Rather than opposing cloud-native approaches, this work presents a complementary model: geospatial systems that remain functional when connectivity assumptions fail. The result is a practical framework for transforming open-source geospatial technologies into reliable operational systems for large-scale field deployments.
Basic familiarity with photogrammetry (SfM/MVS) and point cloud processing will be helpful.
Recommended resources:
- OpenDroneMap documentation: https://docs.opendronemap.org/
- PDAL documentation: https://pdal.io/
- GDAL documentation: https://gdal.org/
- Introductory materials on Structure-from-Motion (SfM)

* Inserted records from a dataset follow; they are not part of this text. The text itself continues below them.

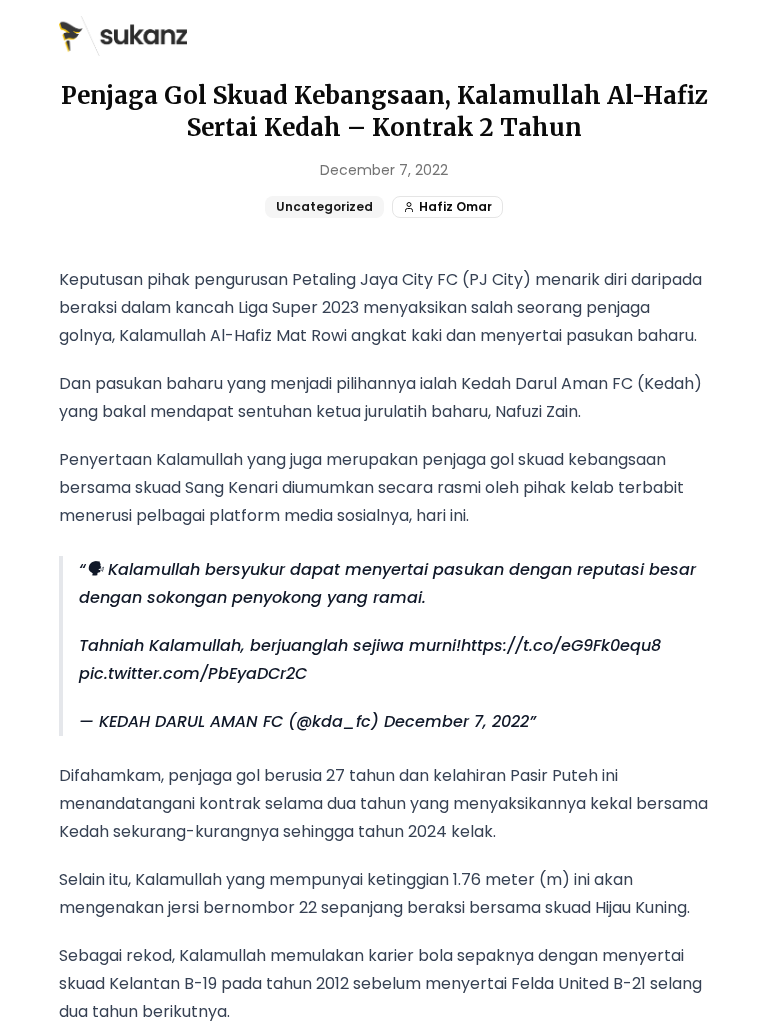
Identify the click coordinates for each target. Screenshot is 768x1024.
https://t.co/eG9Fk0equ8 (561, 645)
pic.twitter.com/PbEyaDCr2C (193, 673)
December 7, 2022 (456, 721)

OpenDroneMap (ODM), PDAL, GDAL
I make my conference contribution available under the CC BY 4.0 license. The conference contribution comprises the abstract, the text contribution for the conference proceedings, the presentation materials as well as the video recording and live transmission of the presentation:I work in GIS and remote sensing, with a background in UAV mapping, photogrammetry, point cloud processing, and geospatial data pipelines. My work focuses on practical open-source solutions, from field data acquisition to large-scale spatial analysis, with an emphasis on simplicity, reproducibility, and offline operation.